REQUIRED WORK:
1: Transcribe the thread on upgrading ports from "Thanks, normally I" up to and including "could produce problems.".
2: In the records, rewrite the lines from the line with "Where should I" up to and including the line with "pos(495,802)", replacing "Tick" with "Check" and changing nothing else. Return only those lines, without the pictures.

QUOTED TEXT:
◇ ◇ ◇

# Upgrade ports with custom build options



## Peter2121 (Aug 30, 2018)

Hello,
I have a jail with some software, installed from ports. I know that build options for some ports were modified by a script, used to deploy this jail.
Now I want to upgrade ports, using portmaster. Will it reuse the build options, configured during the last install of ports or will it reset them to default ones?
Is it possible to reuse currently configured build options for all ports automatically during update by portmaster?


----------



## SirDice (Aug 30, 2018)

Peter2121 said:


> Will it reuse the build options, configured during the last install of ports or will it reset them to default ones?


If /var/db/ports/ is still intact the ports system will use the exact same options. 



Peter2121 said:


> Is it possible to reuse currently configured build options for all ports automatically during update by portmaster?


This is the default mode of operation.


----------



## VladiBG (Aug 30, 2018)

Yes the port options are saved in /var/db/ports. You can check the option that were used there or going in the port directory and view them using `make showconfig`
Keep in mind that some options are changing during the update of the ports. That's why aways read the /usr/ports/UPDATING

When i update my servers (i'm using portupgrade) i first make a full backup then restore this backup in virtual machine and test if everything is updating without problem and if there's some major version changes in the configuration i write down what step i'm making to resolve them. After i'm shure that the ports in the production will update without issue i proceed with the real update.


----------



## Peter2121 (Aug 30, 2018)

VladiBG said:


> When i update my servers (i'm using portupgrade) i first make a full backup then restore this backup in virtual machine and test if everything is updating without problem and if there's some major version changes in the configuration i write down what step i'm making to resolve them. After i'm sure that the ports in the production will update without issue i proceed with the real update.




Thanks, normally I clone my jail and test the upgrade on the clone. So during the next update of the main jail I know which steps could produce problems.


----------

◇ ◇ ◇

SUPPLIED INFORMATION:

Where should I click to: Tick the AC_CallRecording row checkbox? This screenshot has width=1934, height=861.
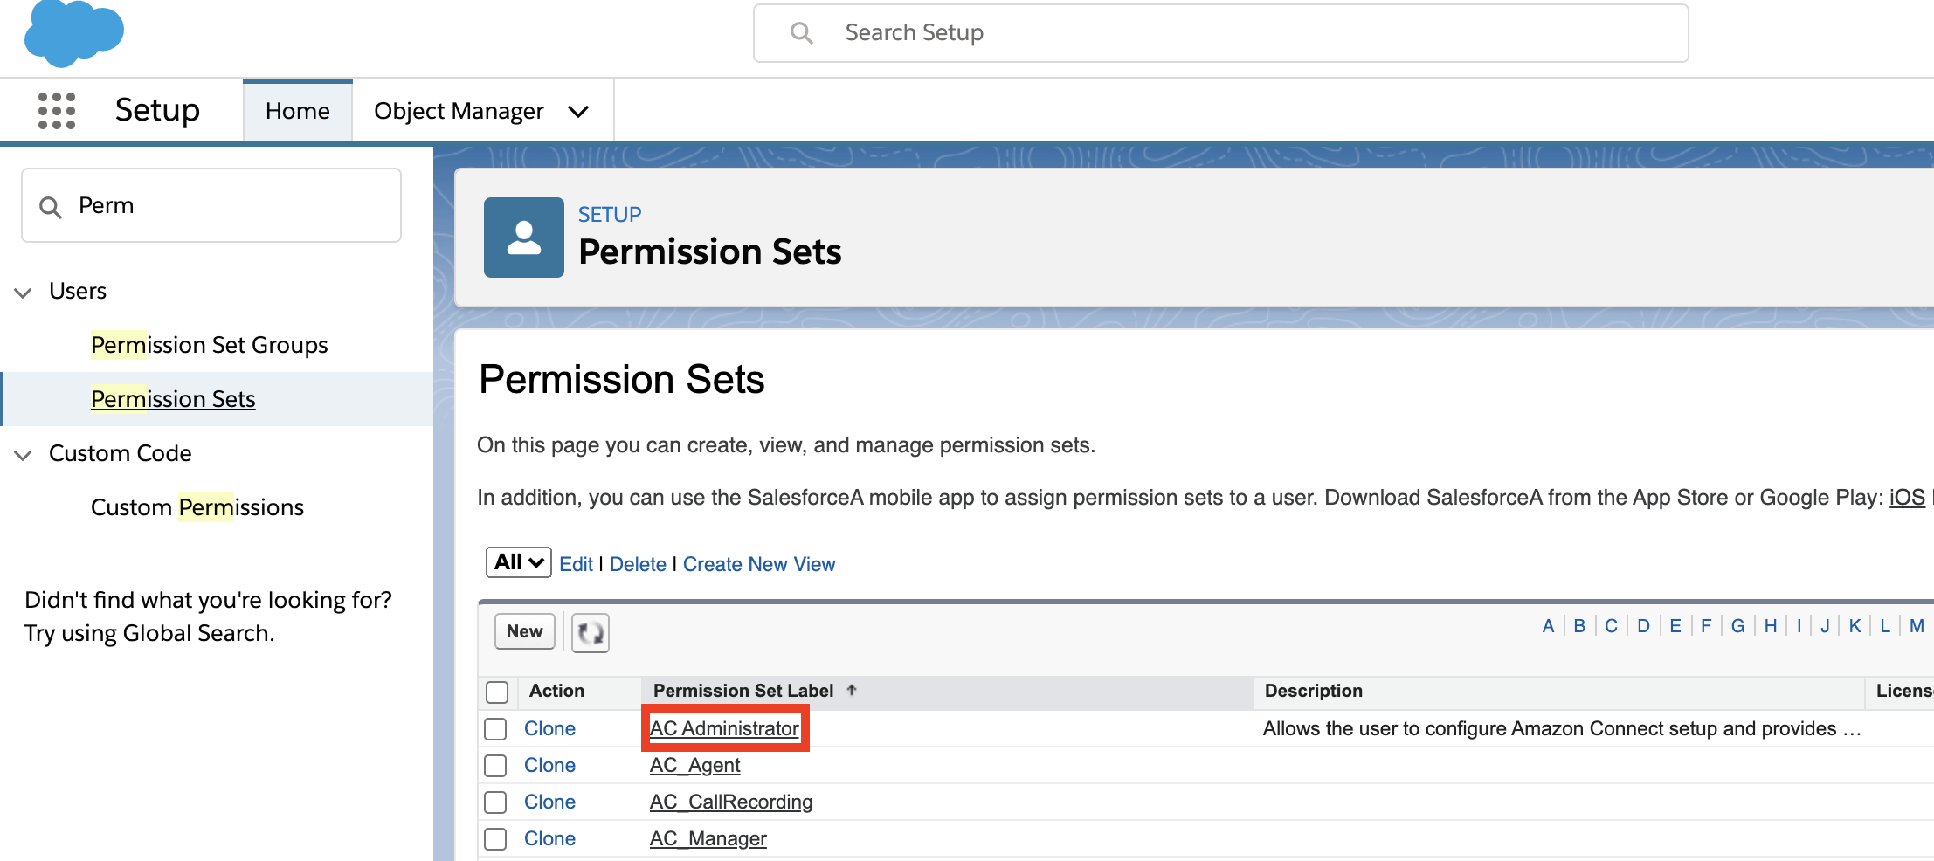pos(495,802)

◇ ◇ ◇

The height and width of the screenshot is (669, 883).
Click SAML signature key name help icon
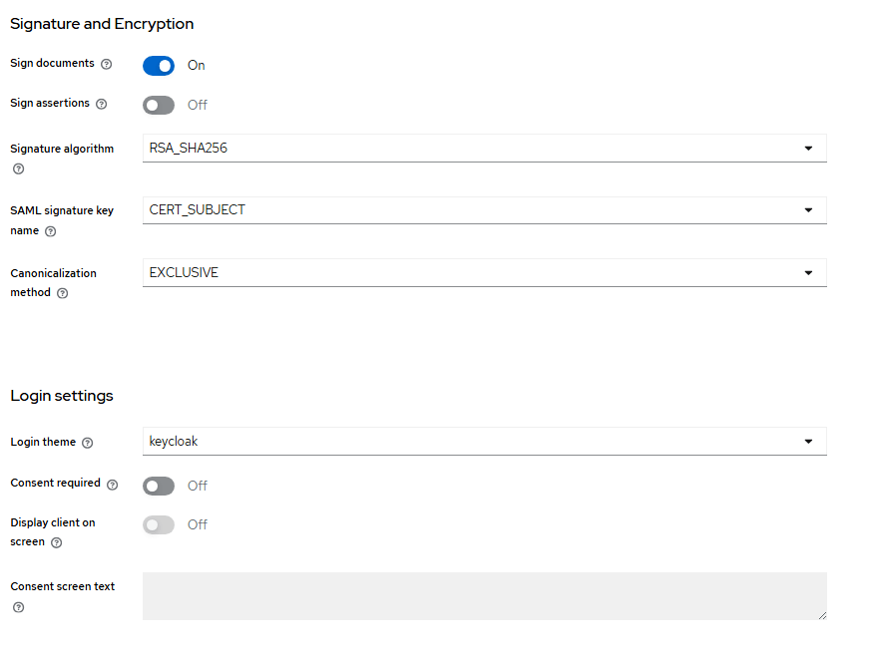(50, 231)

◇ ◇ ◇

ANSWERS TO THE EXERCISES:
1:
Thanks, normally I clone my jail and test the upgrade on the clone. So during the next update of the main jail I know which steps could produce problems.

2:
Where should I click to: Check the AC_CallRecording row checkbox? This screenshot has width=1934, height=861.
pos(495,802)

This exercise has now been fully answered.